Re: [RFC] push: add documentation on push v2

Brandon Williams <bmwill@xxxxxxxxxx> · Wed, 18 Jul 2018 10:08:46 -0700

On 07/17, Stefan Beller wrote:
> On Tue, Jul 17, 2018 at 2:09 PM Brandon Williams <bmwill@xxxxxxxxxx> wrote:
> >
> > Signed-off-by: Brandon Williams <bmwill@xxxxxxxxxx>
> > ---
> >
> > Since introducing protocol v2 and enabling fetch I've been thinking
> > about what its inverse 'push' would look like.  After talking with a
> > number of people I have a longish list of things that could be done to
> > improve push and I think I've been able to distill the core features we
> > want in push v2.
> 
> It would be nice to know which things you want to improve.

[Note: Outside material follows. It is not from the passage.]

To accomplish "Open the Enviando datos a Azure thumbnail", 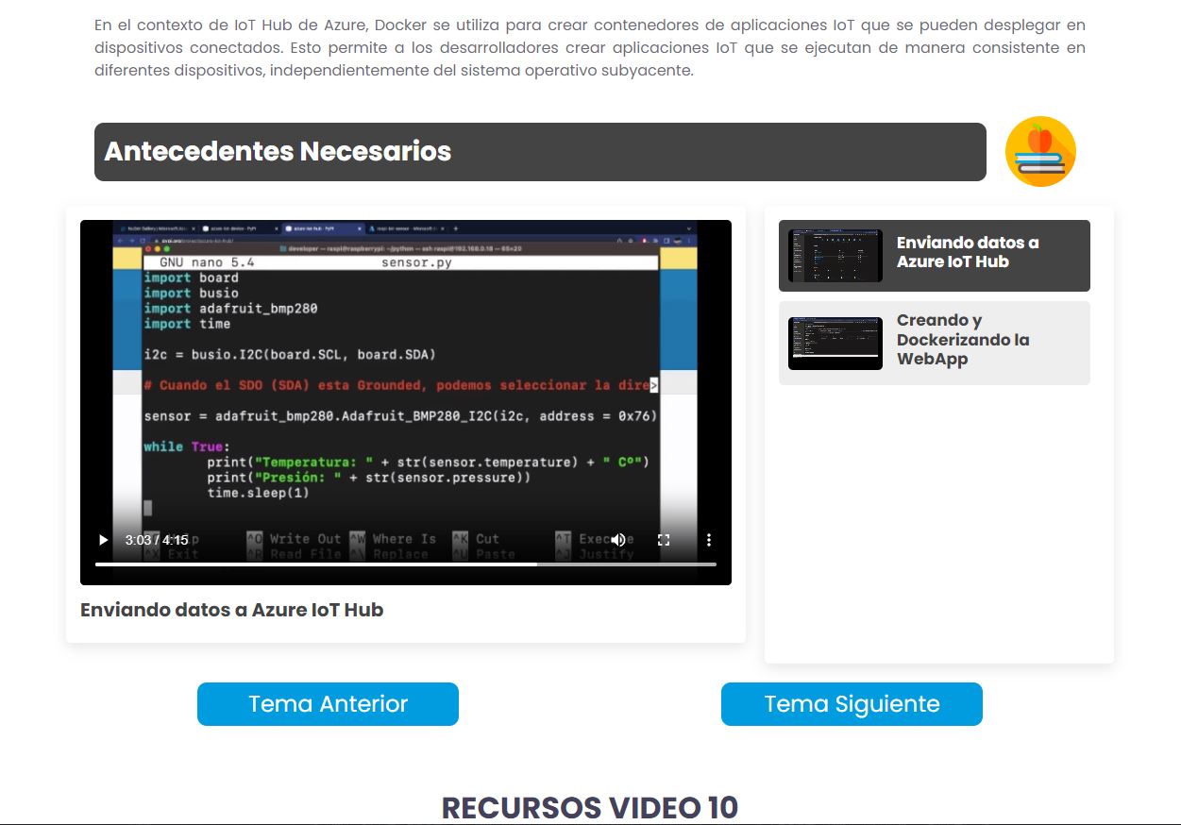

I mean this tackles the main point I want to improve.  Others include:
rebase/merge-on-push, push symrefs, and then the inclusion of other
capabilities from v0 like atomic push, signed push, etc.

> 
> >  Thankfully (due to the capability system) most of the
> > other features/improvements can be added later with ease.
> >
> > What I've got now is a rough design for a more flexible push, more
> > flexible because it allows for the server to do what it wants with the
> > refs that are pushed and has the ability to communicate back what was
> > done to the client.  The main motivation for this is to work around
> > issues when working with Gerrit and other code-review systems where you
> > need to have Change-Ids in the commit messages (now the server can just
> > insert them for you and send back new commits) and you need to push to
> > magic refs to get around various limitations (now a Gerrit server should
> > be able to communicate that pushing to 'master' doesn't update master
> > but instead creates a refs/changes/<id> ref).
> 
> Well Gerrit is our main motivation, but this allows for other workflows as well.
> For example Facebook uses hg internally and they have a
> "rebase-on-the-server-after-push" workflow IIRC as pushing to a single repo
> brings up quite some contention. The protocol outlined below would allow
> for such a workflow as well? (This might be an easier sell to the Git
> community as most are not quite familiar with Gerrit)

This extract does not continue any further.